[GOAL]
Rewrite the stretch from the line containing "Click the bullet" through the end of the entries, changing "bullet dot" to "list marker" and leaving everything else unchanged.

[STORED ROWS]
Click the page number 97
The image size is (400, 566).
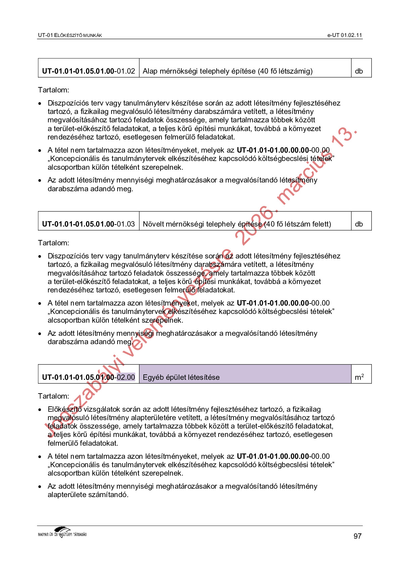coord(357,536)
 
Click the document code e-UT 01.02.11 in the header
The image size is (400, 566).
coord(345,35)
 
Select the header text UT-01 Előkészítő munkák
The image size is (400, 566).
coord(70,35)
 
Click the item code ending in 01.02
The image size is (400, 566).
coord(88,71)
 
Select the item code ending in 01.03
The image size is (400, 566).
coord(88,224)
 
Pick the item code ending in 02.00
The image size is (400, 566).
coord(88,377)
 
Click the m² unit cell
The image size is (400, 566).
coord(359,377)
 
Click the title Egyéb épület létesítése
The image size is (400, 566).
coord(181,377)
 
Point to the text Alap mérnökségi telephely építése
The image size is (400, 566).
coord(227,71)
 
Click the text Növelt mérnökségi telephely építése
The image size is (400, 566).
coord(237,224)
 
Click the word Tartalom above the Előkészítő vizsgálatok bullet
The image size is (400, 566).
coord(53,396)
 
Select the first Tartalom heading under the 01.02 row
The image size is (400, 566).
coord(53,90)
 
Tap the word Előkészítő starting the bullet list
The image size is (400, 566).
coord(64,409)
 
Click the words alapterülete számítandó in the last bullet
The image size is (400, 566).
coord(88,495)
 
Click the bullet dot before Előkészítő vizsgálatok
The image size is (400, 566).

[RESPONSE TO THIS TASK]
Click the list marker before Előkészítő vizsgálatok
The image size is (400, 566).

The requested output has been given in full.